C5.0’s accuracy and kappa are better than those of random forest (accuracy: 0.9093 vs 0.898, kappa: 0.811 vs 0.7855), and therefore we will use these for our predictions.

Deployment

First of all, to make sure our predictions will be useful for the incomplete data set, we will make sure that the variables chosen (salary and age) are distributed in a similar way as in the training dataset:

library(readr)
IncompleteResponses <- read_csv("C:/Users/user/Downloads/SurveyIncomplete.csv", col_types = cols(brand = col_character()))
IncompleteResponses[-which(IncompleteResponses$brand == 0), "brand"] <- "Sony"
IncompleteResponses[which(IncompleteResponses$brand == 0), "brand"] <- "Acer"
IncompleteResponses$brand <- as.factor(IncompleteResponses$brand)
incsalaryok1 <- IncompleteResponses[-which(IncompleteResponses$salary == 20000), ]
incsalaryok <- incsalaryok1[-which(incsalaryok1$salary == 150000),]
incageok1 <- incsalaryok[-which(incsalaryok$age == 20),]
incompletesurveyageok <- incageok1[-which(incageok1$age == 80),]

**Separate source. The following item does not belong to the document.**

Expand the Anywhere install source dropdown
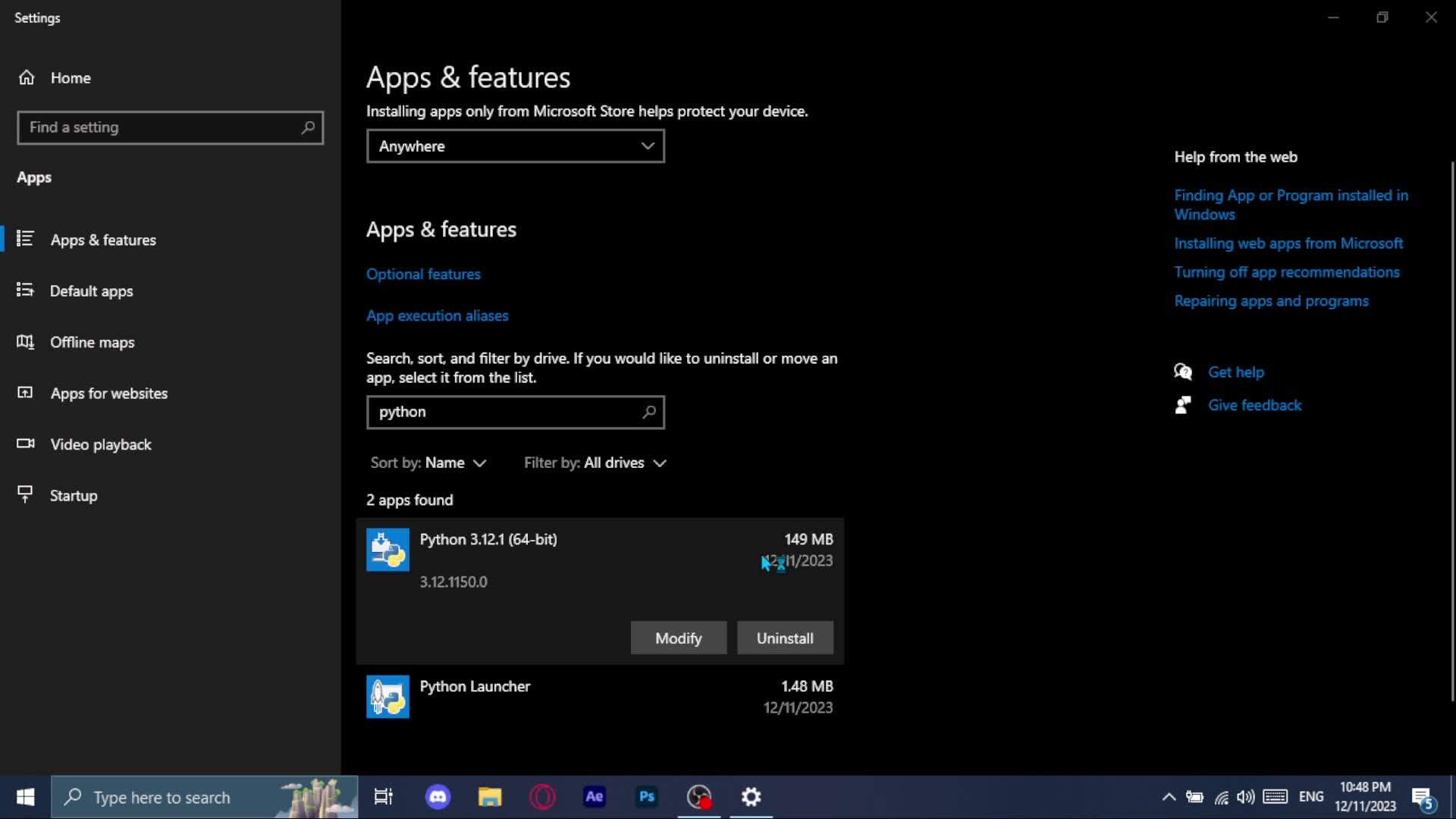The width and height of the screenshot is (1456, 819). (515, 146)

ggplot() + geom_density(data = CompleteResponses, aes(x = salary), colour = "black") + geom_density(data = IncompleteResponses, aes(x = salary), colour = "red")

ggplot() + geom_density(data = CompleteResponses, aes(x = age), colour = "black") + geom_density(data = IncompleteResponses, aes(x = age), colour = "red")

In these previous graphs we can see that their distribution is similar, so we can use our C5.0 confidently. These are the quantities predicted:

C5_0Tree_IncompleteSurvey_brand <- predict(C5_0TreeFit, newdata = incompletesurveyageok, )
RandomForest_IncompleteSurvey_brand <- predict(RandomForestFit, newdata = incompletesurveyageok, )

table(C5_0Tree_IncompleteSurvey_brand)
## C5_0Tree_IncompleteSurvey_brand
## Acer Sony 
## 1895 2754

If we added these predictions to the actual known data the weights could change to 61 (Sony) - 39% (Acer), but the brand prefered would still be the same.